#### Exercise aim
Gather every line of the listing below that contains the string "Viewport", matching case exactly, and copy each one out in full.

#### Material shown
• • • • •
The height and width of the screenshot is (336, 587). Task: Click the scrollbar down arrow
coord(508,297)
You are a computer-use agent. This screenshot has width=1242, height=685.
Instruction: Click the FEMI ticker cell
• • • • •
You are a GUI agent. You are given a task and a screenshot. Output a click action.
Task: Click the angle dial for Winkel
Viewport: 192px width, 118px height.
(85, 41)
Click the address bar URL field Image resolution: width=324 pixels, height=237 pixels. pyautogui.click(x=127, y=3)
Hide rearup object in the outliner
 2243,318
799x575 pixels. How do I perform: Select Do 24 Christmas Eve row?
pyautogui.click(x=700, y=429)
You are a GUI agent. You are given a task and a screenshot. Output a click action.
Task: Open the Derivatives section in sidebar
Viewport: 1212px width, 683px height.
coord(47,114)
• • • • •
#### Output below
Viewport: 192px width, 118px height.
Viewport: 1212px width, 683px height.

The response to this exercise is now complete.